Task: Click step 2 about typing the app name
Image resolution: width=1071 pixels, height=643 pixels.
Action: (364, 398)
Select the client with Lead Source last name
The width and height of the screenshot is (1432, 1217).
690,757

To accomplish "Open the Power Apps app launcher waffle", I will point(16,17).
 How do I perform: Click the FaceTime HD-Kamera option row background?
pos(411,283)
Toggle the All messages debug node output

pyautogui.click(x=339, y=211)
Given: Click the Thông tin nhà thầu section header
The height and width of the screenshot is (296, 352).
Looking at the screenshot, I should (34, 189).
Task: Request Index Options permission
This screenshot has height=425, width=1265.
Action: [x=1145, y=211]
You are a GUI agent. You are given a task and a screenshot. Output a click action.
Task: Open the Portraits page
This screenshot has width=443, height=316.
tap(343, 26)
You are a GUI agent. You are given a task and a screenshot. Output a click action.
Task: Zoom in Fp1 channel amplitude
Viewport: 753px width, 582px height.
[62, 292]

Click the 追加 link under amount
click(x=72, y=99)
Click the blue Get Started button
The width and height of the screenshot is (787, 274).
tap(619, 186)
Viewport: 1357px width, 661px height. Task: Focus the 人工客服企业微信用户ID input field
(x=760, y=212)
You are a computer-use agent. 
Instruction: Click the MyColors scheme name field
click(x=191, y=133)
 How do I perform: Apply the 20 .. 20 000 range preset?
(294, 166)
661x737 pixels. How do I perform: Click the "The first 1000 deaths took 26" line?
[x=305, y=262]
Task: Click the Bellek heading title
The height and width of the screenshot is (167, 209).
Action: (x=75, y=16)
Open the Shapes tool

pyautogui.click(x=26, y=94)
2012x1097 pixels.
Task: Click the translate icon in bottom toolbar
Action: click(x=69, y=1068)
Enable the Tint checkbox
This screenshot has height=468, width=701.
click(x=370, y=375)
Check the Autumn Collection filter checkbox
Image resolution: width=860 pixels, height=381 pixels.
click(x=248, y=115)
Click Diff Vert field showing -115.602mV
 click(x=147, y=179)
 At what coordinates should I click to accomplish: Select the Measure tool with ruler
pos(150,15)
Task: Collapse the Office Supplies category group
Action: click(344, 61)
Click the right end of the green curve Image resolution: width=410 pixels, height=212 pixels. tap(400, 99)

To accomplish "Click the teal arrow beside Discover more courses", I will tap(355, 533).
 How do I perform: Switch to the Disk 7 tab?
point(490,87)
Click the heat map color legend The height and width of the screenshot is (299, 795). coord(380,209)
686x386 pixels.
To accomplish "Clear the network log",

★ ★ ★ ★ ★

:: Task objective ::
Output consists of exactly the lines from the one containing "686x386 pixels." to the end of the records above, retyped without change and with nothing extra.

:: Result for this exercise ::
686x386 pixels.
To accomplish "Clear the network log",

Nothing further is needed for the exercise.